Kerem Güney’i kitlelere sevdiren bu şarkı 1980 askeri darbesinin ardından gözaltına alındığında sorgu konusu olmuştu: “12 Eylül’den sonra içeri girdim. “Niye bu şarkıyı yaptın, niye Allah’a sitem ettin” diye sorup durdular. Aslında o günlerde Pablo Neruda’nın şiirinden “Biz halkız, yeniden doğarız ölümlerle” diye marş bestelemiştim, Brecht’in “Kurtulmak yok tek başına” diyen şiirini yaptım, Nâzım’dan “Alâmetler Suresi”ni yaptım: “Yedi kat yerin altından uğultular geliyor” diye işçi sınıfını yazmış… Plağı çıkaramadım, çünkü ihtilâl oldu. Çıkarsaydım iyi ihtilâl olacaktı.”

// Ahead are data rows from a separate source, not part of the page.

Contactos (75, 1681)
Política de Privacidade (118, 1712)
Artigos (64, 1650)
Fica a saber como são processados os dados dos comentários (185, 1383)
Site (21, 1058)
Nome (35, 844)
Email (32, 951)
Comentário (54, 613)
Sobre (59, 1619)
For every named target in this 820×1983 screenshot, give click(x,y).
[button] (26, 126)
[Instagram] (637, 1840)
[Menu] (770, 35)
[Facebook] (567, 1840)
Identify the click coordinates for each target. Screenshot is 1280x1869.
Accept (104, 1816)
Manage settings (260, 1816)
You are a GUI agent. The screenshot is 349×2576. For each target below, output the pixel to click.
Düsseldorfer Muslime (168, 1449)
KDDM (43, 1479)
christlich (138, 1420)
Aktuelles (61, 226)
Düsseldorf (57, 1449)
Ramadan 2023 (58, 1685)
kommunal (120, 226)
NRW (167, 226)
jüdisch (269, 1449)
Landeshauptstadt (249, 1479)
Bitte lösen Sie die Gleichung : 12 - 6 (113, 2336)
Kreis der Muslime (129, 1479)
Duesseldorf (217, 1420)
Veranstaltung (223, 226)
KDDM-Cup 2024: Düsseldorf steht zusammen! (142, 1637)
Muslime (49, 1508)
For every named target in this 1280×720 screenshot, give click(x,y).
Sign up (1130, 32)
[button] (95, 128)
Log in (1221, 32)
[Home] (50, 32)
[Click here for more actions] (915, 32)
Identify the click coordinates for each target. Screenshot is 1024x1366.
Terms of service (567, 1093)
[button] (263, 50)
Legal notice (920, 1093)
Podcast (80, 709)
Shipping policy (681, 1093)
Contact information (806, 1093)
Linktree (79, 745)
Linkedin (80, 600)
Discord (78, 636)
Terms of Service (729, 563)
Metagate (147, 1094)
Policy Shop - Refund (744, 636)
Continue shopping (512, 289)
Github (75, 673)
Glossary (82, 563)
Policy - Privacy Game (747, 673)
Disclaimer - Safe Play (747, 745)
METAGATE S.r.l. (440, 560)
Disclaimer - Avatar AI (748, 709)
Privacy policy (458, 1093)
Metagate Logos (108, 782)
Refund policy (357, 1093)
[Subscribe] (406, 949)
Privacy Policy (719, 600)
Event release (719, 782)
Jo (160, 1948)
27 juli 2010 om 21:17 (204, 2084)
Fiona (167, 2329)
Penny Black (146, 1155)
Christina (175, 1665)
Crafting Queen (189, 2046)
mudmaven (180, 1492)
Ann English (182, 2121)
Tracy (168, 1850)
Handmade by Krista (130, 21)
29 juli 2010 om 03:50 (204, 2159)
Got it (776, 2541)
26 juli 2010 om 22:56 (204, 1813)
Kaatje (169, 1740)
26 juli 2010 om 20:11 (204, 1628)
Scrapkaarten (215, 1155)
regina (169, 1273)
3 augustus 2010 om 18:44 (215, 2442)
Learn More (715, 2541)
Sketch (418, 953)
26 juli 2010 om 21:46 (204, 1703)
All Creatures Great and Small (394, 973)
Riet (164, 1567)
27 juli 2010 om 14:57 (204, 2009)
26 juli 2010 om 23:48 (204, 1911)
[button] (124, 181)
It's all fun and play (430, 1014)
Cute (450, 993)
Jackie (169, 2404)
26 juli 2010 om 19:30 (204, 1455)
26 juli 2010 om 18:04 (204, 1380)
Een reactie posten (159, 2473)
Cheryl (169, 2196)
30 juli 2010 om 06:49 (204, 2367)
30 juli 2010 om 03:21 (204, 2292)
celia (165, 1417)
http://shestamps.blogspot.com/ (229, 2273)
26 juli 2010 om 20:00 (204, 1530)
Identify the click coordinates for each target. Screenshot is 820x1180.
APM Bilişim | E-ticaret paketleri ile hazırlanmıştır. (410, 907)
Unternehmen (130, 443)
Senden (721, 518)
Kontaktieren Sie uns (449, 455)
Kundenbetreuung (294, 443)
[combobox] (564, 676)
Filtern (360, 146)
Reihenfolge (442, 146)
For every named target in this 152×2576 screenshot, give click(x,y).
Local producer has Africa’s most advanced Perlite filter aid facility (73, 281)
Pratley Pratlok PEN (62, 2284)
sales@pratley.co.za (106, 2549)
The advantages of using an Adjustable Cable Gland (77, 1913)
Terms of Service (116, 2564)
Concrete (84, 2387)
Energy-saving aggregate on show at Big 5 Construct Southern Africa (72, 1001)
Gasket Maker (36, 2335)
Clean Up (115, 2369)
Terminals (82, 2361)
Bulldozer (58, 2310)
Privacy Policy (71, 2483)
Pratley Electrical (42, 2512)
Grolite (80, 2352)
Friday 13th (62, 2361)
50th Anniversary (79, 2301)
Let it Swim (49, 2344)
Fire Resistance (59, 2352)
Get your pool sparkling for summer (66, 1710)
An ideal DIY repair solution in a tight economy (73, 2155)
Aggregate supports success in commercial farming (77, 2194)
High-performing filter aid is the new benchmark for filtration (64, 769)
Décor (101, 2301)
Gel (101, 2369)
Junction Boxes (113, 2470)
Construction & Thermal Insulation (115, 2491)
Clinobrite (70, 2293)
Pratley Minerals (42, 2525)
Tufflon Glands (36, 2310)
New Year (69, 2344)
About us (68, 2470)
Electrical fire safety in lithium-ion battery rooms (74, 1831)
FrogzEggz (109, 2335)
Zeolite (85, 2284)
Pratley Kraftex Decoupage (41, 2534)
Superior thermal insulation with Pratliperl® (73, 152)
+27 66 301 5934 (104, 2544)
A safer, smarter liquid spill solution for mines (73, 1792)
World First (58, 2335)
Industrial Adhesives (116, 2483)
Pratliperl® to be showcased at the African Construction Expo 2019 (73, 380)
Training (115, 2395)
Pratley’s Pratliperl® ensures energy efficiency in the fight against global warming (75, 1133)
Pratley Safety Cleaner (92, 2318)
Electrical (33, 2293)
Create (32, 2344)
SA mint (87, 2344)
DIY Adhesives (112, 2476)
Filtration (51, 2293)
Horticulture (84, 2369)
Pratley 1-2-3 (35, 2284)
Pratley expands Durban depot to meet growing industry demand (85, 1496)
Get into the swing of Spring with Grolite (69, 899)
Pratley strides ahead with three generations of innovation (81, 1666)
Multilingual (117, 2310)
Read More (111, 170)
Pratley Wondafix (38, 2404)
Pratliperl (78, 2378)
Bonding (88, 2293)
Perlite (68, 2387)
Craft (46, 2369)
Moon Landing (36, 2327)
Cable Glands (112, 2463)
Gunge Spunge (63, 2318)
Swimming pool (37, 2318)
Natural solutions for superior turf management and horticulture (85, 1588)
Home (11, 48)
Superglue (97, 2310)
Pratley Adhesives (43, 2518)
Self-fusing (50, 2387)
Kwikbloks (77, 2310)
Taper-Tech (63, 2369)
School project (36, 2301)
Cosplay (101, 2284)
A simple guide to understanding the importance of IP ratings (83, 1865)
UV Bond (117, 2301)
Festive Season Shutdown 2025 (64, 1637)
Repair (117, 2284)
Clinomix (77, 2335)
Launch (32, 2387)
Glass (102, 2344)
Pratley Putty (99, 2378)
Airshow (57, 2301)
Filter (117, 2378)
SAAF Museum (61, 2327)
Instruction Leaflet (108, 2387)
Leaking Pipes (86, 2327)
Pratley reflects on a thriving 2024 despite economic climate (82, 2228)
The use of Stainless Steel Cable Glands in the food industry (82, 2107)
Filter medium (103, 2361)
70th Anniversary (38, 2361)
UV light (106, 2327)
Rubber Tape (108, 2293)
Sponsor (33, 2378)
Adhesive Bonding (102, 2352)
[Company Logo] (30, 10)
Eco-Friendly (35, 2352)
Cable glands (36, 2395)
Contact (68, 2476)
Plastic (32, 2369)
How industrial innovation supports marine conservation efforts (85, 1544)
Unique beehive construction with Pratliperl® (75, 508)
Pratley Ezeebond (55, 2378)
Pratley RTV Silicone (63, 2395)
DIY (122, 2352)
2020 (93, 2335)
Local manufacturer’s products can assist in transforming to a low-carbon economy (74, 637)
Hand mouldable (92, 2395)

Henüz 1930’larda Sabahattin Ali gibi bir ustanın cezaevinde hissettiği derin duygularla yazdığı şiir 1970’lerde Kerem Güney gibi bir bestekârın müziğiyle bir klasiğe dönüştü. Hemen herkesin ezbere bildiği “Aldırma Gönül”, Edip Akbayram’ın rock’ında, Timur Selçuk’un piyanosunda, Selda’nın gitarında bir direniş marşına dönüşürken, Gönül Akkor’la, Kibariye’yle ve yakın zamanda ‘Parmaklıklar Ardında’ dizisiyle çok boyutlu bir kimlik kazanarak her eve girdi.
12 Eylül sonrası 1993’e kadar yaptığı son üç kasetin ardından müziği hemen hemen bırakan Kerem Güney, son on yılını geçirdiği Bodrum’da şiir yazmaya devam ediyordu. Güney, 16 Kasım’da yaşamını yitirdi, sesi ise hoş bir seda olarak gökyüzünde yankılanmaya devam ediyor.

Not: Bir+Bir Dergisi 2 Nisan 2010 tarihli Kerem Güney röportajı ve Derya Bengi’nin 18.11.2012 tarihli Radikal Gazetesi’nde yayımlanan yazısından yararlanılmıştır.